The fundamental shell commands include sed, awk, grep, tail, head, xargs and find.

grep

A simple grep command could include grep "boo" a_file. This would return every line that contains the word boo. grep -n "boo" a_file also shows the line numbers of occurrences of a string in a file. grep -vn "boo" a_file returns all the lines that don't contain the string "boo".

tail

The tail command is a command-line utility for outputting the last part of files given to it via standard input. It writes results to standard output. By default tail returns the last ten lines of each file that it is given. It may also be used to follow a file in real-time and watch as new lines are written to it.
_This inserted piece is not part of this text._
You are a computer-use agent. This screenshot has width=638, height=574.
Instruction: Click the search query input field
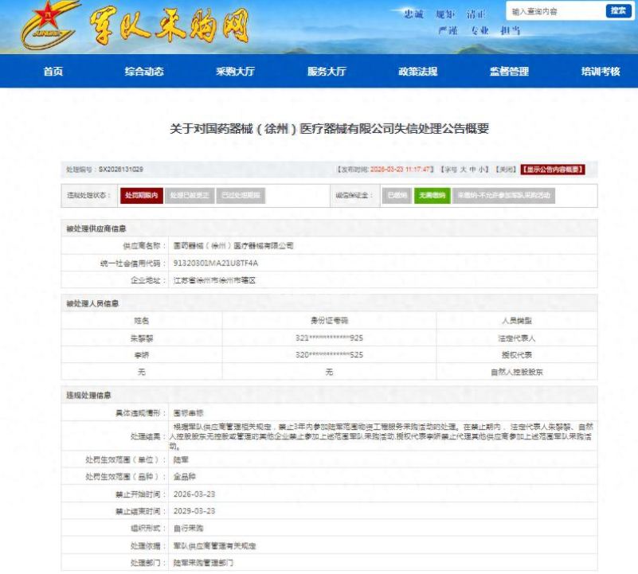[555, 11]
So the following:

tail /usr/share/dict/words
zygote's
zygotes
zygotic
zymurgy
zymurgy's
Zyrtec
Zyrtec's
Zyuganov
Zyuganov's
Zzz

shows the last ten lines of the file. To set the number of lines to show with tail we can pass the -n option followed by the number of lines to show. To watch changes in a file we use tail -f. We can also use the pipe to add other commands to the tail command. This is true of all shell commands:

ls -t /etc | tail -n 5
login.defs
request-key.conf
libao.conf
mime.types
pcmcia

Here the tail command is used to show the last five files modified. For ls -t the -t flag means sort by last modified.

head

The head command is a command-line utility for outputting the first part of files given to it via standard input. It writes results to standard output. By default head returns the first ten lines of each file that it is given. In this respect it is quite similar to tail.
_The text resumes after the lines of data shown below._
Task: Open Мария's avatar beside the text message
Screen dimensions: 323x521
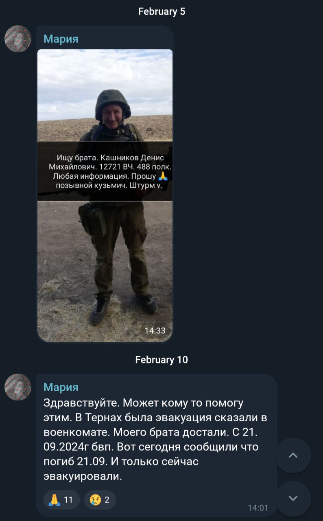Action: (18, 387)
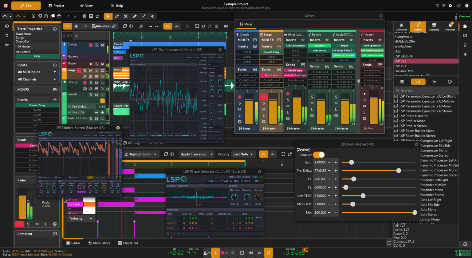Select the Audition speaker tool
Image resolution: width=472 pixels, height=258 pixels.
152,16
To view the first ten lines of a file pass the name of a file to the head command. The first ten lines of the file will be printed to standard output.
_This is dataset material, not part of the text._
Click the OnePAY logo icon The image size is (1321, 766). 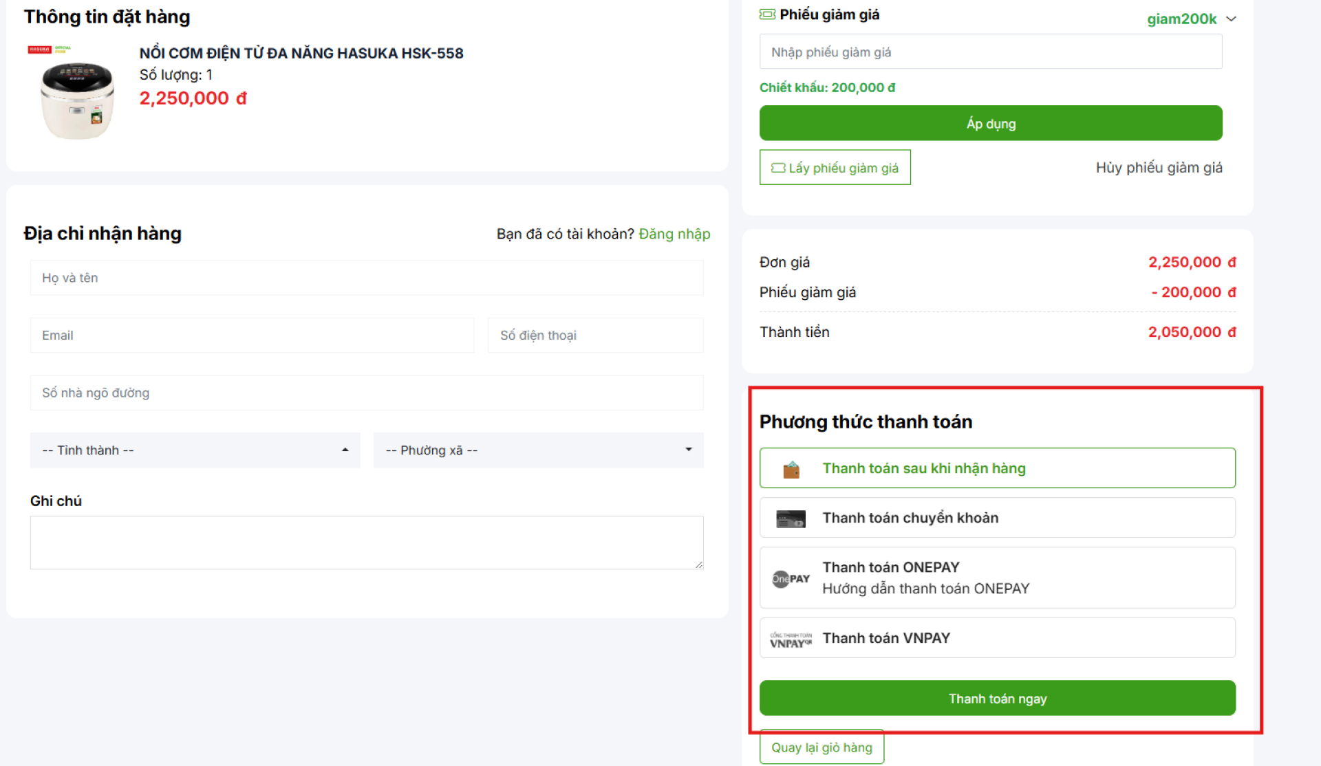tap(791, 578)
head /usr/share/dict/words
A
a
AA
AAA
Aachen
aah
Aaliyah
Aaliyah's
aardvark
aardvark's

xargs

This command reads data from standard input (stdin) and executes the command (supplied to it as an argument). If no command is supplied as an argument to xargs, the default command that the tool executes is echo. For example:

echo "hello world" | xargs

Prints "hello world" in the command line. xargs just uses echo by default if you don't give it a command. We can also pass commands to xargs:

printf "1\n2\n3\n" | xargs touch 

Here we take the printf command and pipe it to touch meaning that we will create three files called 1, 2, 3 respectively in our directory. The command:

ls | xargs rm

would then remove all the files in the directory. Of course ensure that you are careful with this one. Finally a nice use of xargs with find to rename all three files in the directory would be the following:

find ./ -type f -name '*[1-3]' | xargs -I {} mv {} {}.txt

Extra note:

There are 6 flags for regexes.

i

This flag is case-insensitive. It means that there is no difference betweene A and a.

g

This flag means that the searhc looks for all matches, without it only the first match is returned.

m

Multiline mode means that ^ and $ match not only the beginning and end of the string but the beginning and end of each line.

s

This flag enables 'dotall' mode. This allows the use of a dot . to match newline character \n.

u

Enables full unicode support.

y

Sticky mode means that we search at the exact position in the text.